■ Work item ■
In your copy, repeat each record exactly and include no pictures.

* * * *

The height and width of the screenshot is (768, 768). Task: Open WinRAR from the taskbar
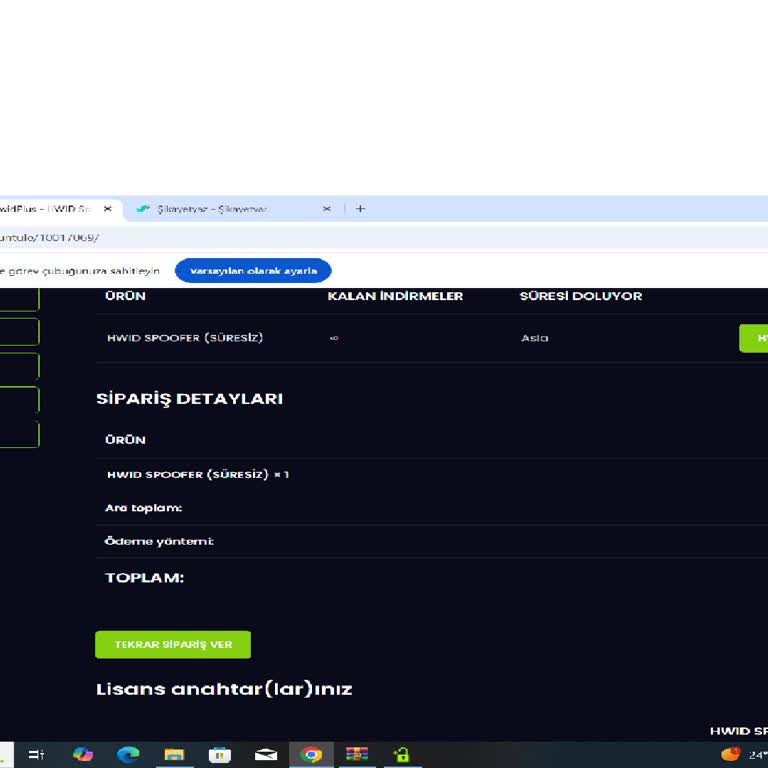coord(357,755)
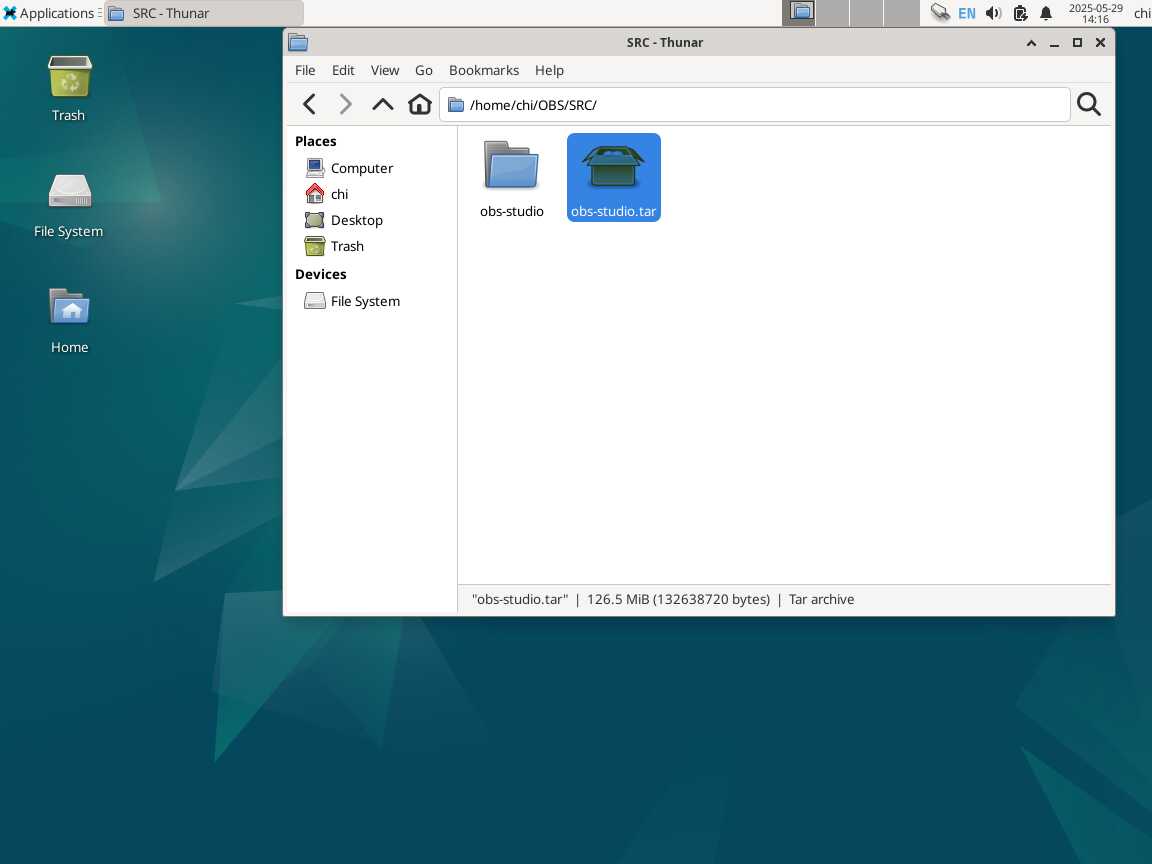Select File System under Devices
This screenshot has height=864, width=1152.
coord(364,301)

* * * *

■ Exercise response ■
The height and width of the screenshot is (768, 768). Task: Open WinRAR from the taskbar
coord(357,755)
Select File System under Devices
This screenshot has height=864, width=1152.
coord(364,301)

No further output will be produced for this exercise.